Avoid cabal hell: find nirvana
March 6, 2012
Cabal dependency hell has been around for a while now, and it has especially caused issues for larger projects with lots of dependencies (e.g., Yesod). We've put a lot of effort into finding ways to avoid it, but we've still be plagued by problems. This has had the effect of both hindering existing users, and preventing new users from being able to use Yesod.
Fortunately, the answer is simple: to avoid hell, you just need to find nirvana. (Note: There have been two very large discussions on this issue recently, one on the Yesod mailing list and another on Google+. The discussions there may help explain some of the motivations if you're left wanting more at the end of this blog post.)
Simply stated, Hackage is a zoo. Anyone can upload anything at any time. If I write some code that depends on foobar version 0.1, and someone comes along and makes a breaking change in 0.1.1, my code will (generally) break. We also have the issue of different packages using different versions of the same underlying packages (e.g., baz requires foobar 0.1, and bin requires foobar 0.2), and therefore they cannot be installed side-by-side.
Distributions, such as Debian, Nix, and Fedora, need to solve this problem themselves by hand-selecting which packages will be included. This solves the problem completely, but is relatively labor intensive. The bigger problem is that everyone is solving the same problem separately. Also, this work only benefits people using distributions for installing their software; normal cabal users are still left with the wild west.
I say none of this "zoo" and "wild west" stuff as an affront to Hackage: Hackage is exactly as it should be, and I don't wish to change it. The problem is, we need an extra layer to provide more stability.
There's an obvious solution to the problem as stated: have a centralized list of stable/compatible/blessed packages, and have everyone use it.

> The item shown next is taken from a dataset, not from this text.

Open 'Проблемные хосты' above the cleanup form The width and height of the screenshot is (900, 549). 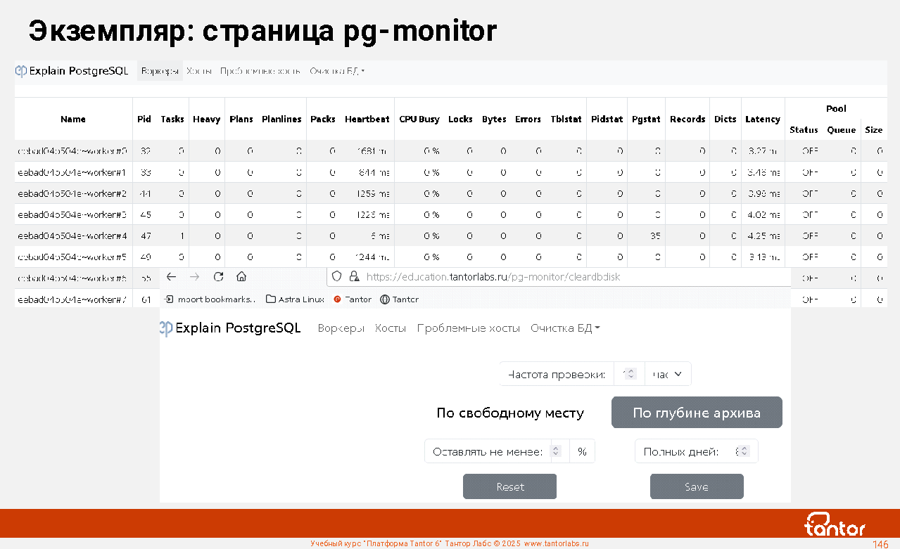[468, 328]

Making that list is an important issue, and one I'm hoping to engage the community on. But assuming we had that list, all the distributions could use it, and we'd have a much nicer stable system.
But we still need one more thing: a solution for cabal users. That's where cabal-nirvana comes in. It's an incredibly simple (101 sloc at last count) program that adds a bunch of version constraints to you cabal config file. It gets the list of necessary constraints from some site (currently I set up a basic one for Yesod at: www.snoyman.com/cabal-nirvana/yesod, which is being used as the default). That way, you will never get dependency hell on the packages covered by the list.

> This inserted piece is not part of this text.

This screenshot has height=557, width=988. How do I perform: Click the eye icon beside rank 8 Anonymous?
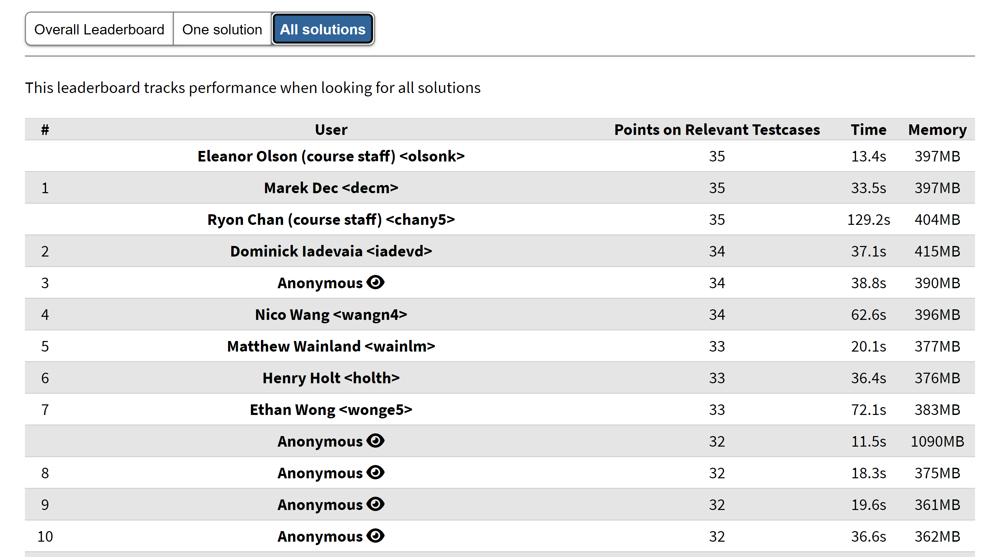click(375, 472)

I've just uploaded the first version to Hackage (warning: alpha quality software). To get started, you can use the commands:
cabal install cabal-nirvana cabal-nirvana fetch # get the most recent list of blessed packages cabal-nirvana start # apply the downloaded list to your config file
Two other commands are
stop (remove all constraints) and
test, which will try (via
cabal-dev) to install all of the packages in your config file simultaneously.
I've written cabal-nirvana with all of the bad practices I normally fight against: it uses String instead of Text or ByteString, uses the HTTP package instead of http-conduit, and uses the standard
type FilePath = [Char] instead of system-filepath. The reason is simple: we want to have the barest number of dependencies possible, to make sure our cabal-hell-defeater is not itself defeated by cabal hell.
The repo also has another (optional) executable to help you generate one of these lists of blessed packages. You give it a list of packages you want covered, and it will generate a list of all of the deep dependencies, together with the most recent version of them available from Hackage. After generating this file, you should use
cabal-nirvana test on it to confirm that this is a compatible list. To build this executable (cabal-nirvana-generate), pass in the -fgenerate option when building.
This is a very preliminary release, mostly intended to start getting feedback and working to a real solution. Some thoughts I've had is that we should have built-in support for different stability profiles (stable, beta, alpha, bleeding), and automatically detect the GHC version and switch lists appropriately.
If you're out there using Yesod, please give this tool a try and let me know if it solves your dependency problems (or causes others). If you want to collaborate with me on getting a wider selection of packages into the list, be in touch as well.